The Bulldogs stayed hot in the second frame. Though the Quakers overcame an early 5–0 deficit, closing the score to 14–13, Yale broke away on a torrid 9–2 stretch. The Elis’ run included back-to-back double blocks from Dixit and Steinberg that carried the team to a 25–18 victory.
“I think our team was really in sync during the match [against Penn],” Steinberg said. “We all clearly knew our roles and what we had to accomplish in order to win, and we executed well.”
With the third set knotted at nine, Yale once again pulled away. As part of the Bulldogs’ alternative lineup, setter Kelsey Crawford ’18 served as a defensive specialist in the back row while setter Franny Arnautou ’20 handled the second ball at the net. With Yale leading 15–12, Crawford lunged off the court to save a ball that had deflected off a diving Dixit. The pair’s efforts were rewarded when Steinberg rebuffed a Penn attack at the net, and Yale conceded just four more points to conclude the match sweep.
Steinberg finished with nine kills, 16 digs, four block assists, one solo stuff and four service aces.
“She didn’t do anything out of the ordinary in my opinion,” Appleman said. “It’s something that we expect from her: to play at that kind of high level.
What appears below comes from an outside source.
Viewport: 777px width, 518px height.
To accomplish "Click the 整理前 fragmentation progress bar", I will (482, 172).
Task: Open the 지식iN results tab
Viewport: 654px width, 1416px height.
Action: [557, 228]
The team [relies] on her leadership and what she’s bringing to the table.”
While the Bulldogs fired on all cylinders against Penn, Yale lacked the same sharpness at Princeton. The Elis opened the match with a service error and fell victim to a service ace in the second point. Trailing 9–5 following a kill from the 2015 Ivy League Player of the Year, outside hitter Cara Mattaliano, Appleman and the Bulldogs were forced to call an early timeout. Yale fought back to a 15–14 deficit, but the Tigers surged to a 10–3 run to clinch the first set.
The full range of imposing Princeton hitters — Mattaliano had 10 kills, Brittany Ptak ran an impressive slide attack and Maggie O’Connell torched the Bulldogs throughout the match — carried the team on its first-set scoring frenzy. O’Connell notched two of her 13 kills in consecutive points to close out the frame.
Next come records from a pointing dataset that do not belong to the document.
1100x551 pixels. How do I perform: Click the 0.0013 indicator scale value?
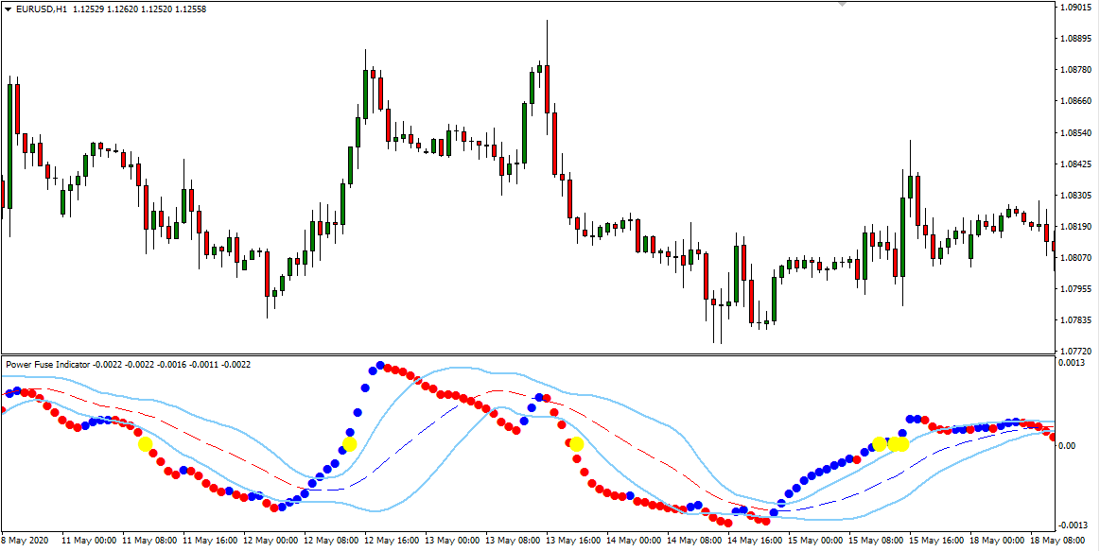pos(1073,363)
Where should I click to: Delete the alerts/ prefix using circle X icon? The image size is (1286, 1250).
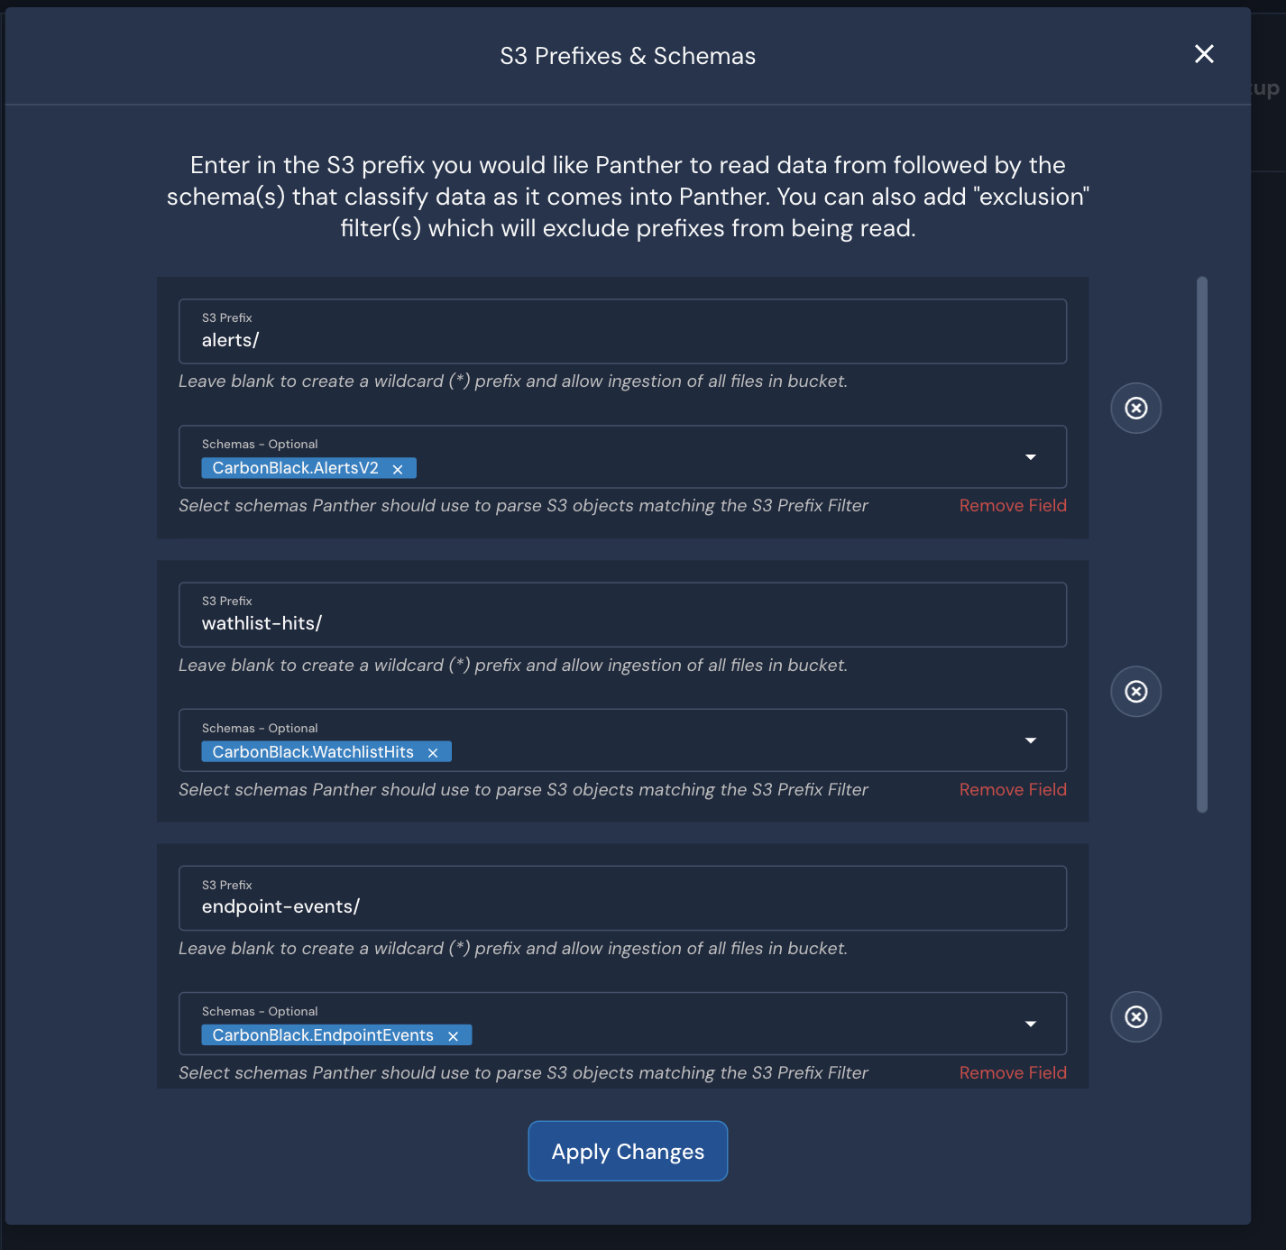pyautogui.click(x=1135, y=409)
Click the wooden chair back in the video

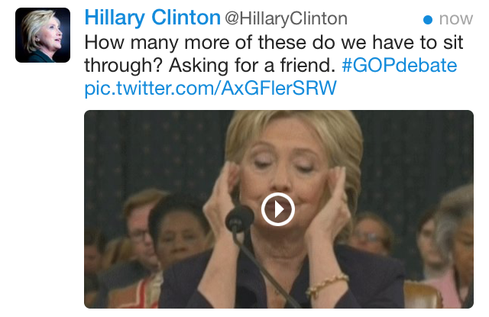(423, 294)
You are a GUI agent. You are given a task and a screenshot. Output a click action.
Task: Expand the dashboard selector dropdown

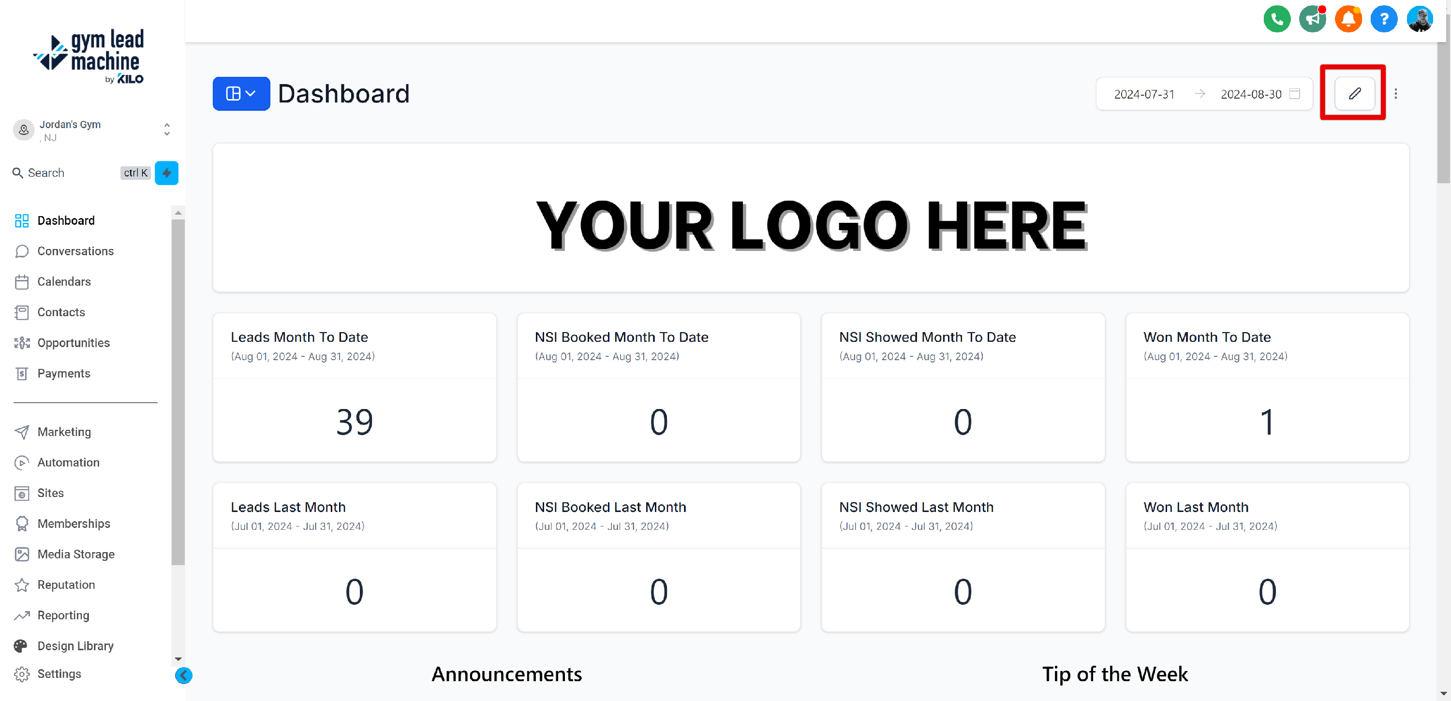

“[Princeton is] very aggressive, [and] they have a lot of hitters to get involved in the game,” Appleman said. “O’Connell had a really good match, and we struggled to stop her.”
A smash from Dixit, an errors from the Tigers and an ace from Arnautou gave the Bulldogs a 5–1 advantage to start the second set, one of only two times they led in the entire match. But Yale faltered while clinging to its 7–4 lead as Ptak slammed two points home to bring Princeton back. The senior’s twin kills sparked a 14–4 Tigers run marked by seven total Yale errors. The Elis hit negative 0.108 in the frame, marking just the second set in conference play that they have recorded a negative hitting percentage.
The third set unfolded in similar fashion as the first two. The Tigers overtook the Bulldogs when freshman Devon Peterkin’s cross-court kill deflected off of Dixit to make it 5–4, and from there led by as much as seven en route to a 25–19 triumph.
Four different Princeton players had three block assists, including setter Jessica Harris, who used her court awareness to deftly send over four kills alongside her 33 assists. The Tigers outperformed Yale in almost every statistical category, cruising to their 14th straight regular-season conference win.
“We didn’t play as good as we really are, which is frustrating,” Yale captain and libero Tori Shepherd ’17 said. “When we play [Princeton] next, we need to be consistent throughout the whole match as a team. We know we can match that intensity.”
The Bulldogs will try to erase memories of the rout when they return home to play Brown on Friday, their only matchup this week and the first of five consecutive home conference matches. Yale swept the Bears in Providence on Sept. 23 to start the Ancient Eight season.